The fundamental differences between palliative sedation and voluntary assisted dying are clear and stark. The decision for terminal sedation and its rate of implementation are controlled by the doctor, and the journey to death is slow and with incremental relief of suffering. Voluntary assisted dying places complete control in the hands of the suffering person (they may decide not to use it). When it occurs using a quick-acting oral barbiturate, gentle sleep occurs in about 3 minutes and a peaceful and dignified death occurs in 10 to 20 minutes; the family can say goodbye and share in a profound moment. Terminal sedation provides a highly doctor-centred death, which is completely medicalised, in contrast to the person- and family-centred voluntary assisted death.

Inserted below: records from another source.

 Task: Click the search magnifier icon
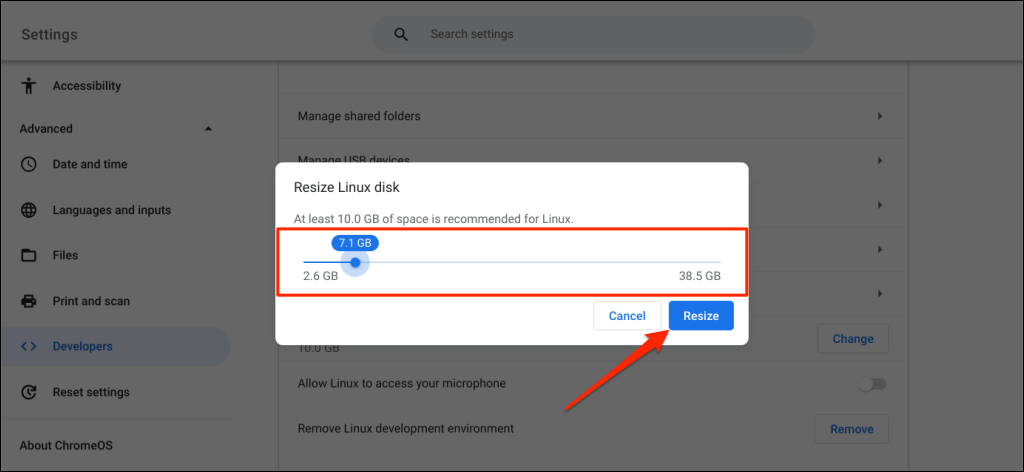(401, 34)
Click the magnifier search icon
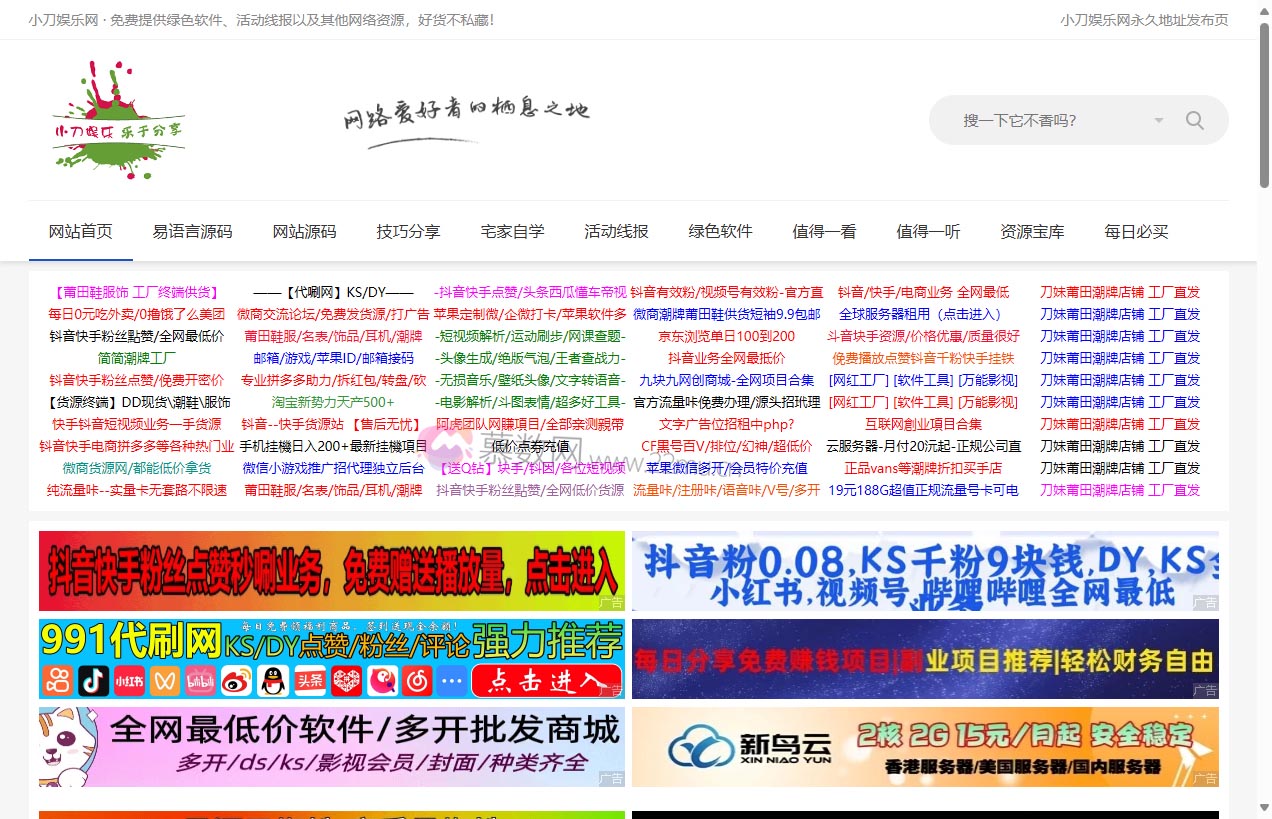 (x=1195, y=119)
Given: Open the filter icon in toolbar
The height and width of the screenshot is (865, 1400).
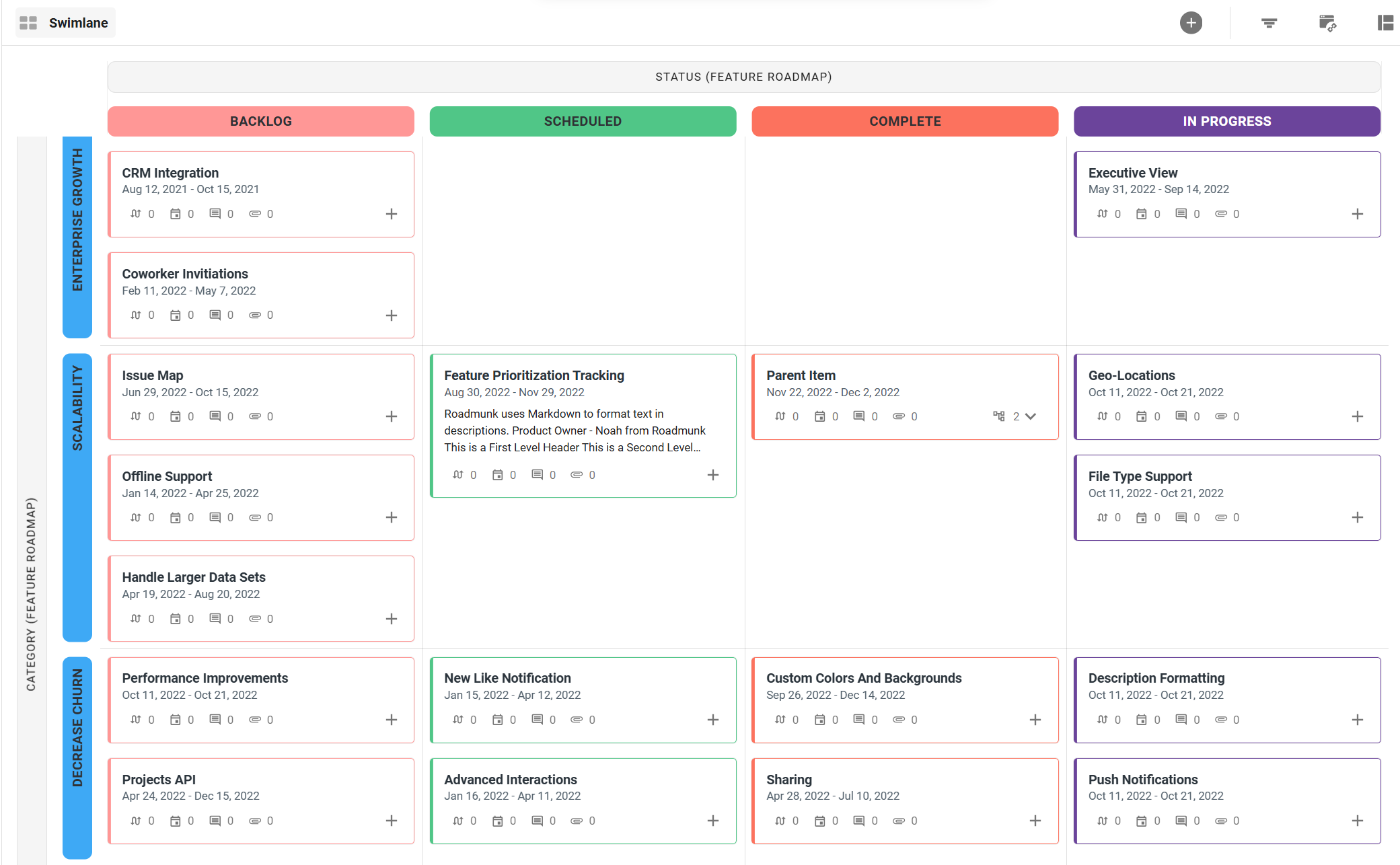Looking at the screenshot, I should coord(1269,23).
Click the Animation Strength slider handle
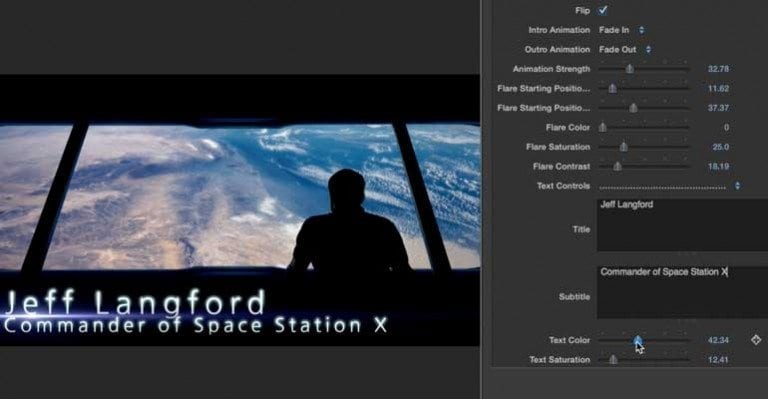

In February 2015, the Supreme Court of Canada determined unanimously that the prohibition of assistance in suicide to persons suffering intolerably was contrary to Canada’s Bill of Rights, and directed the government to legislate to provide that human right. It did so after an exhaustive analysis of practice in other countries, which convinced them that safe practice could occur with appropriate legislation. Numerous parliamentary, provincial, ethical and medical bodies reported on the matter; these have all found that the principles embodied in Dutch and Belgian legislation and practice were safe and appropriate.
The Canadian Medical Association determined that end of life decisions were a matter of conscience between a doctor and his or her patient, and have also developed medical guidelines for safe and ethical practice which are almost identical with Belgian and Dutch practice.
The Royal Australia College of General Practitioners and the Royal Australian and New Zealand College of Psychiatrists have adopted neutral positions in the matter. It is to be hoped, at least out of respect for the autonomy of our patients, that the Australian Medical Association, one of the principal stumbling blocks to change, will see the light and move into the 21st century.
Dr Rodney Syme is a Melbourne urologist who is vice-president of Dying With Dignity Victoria.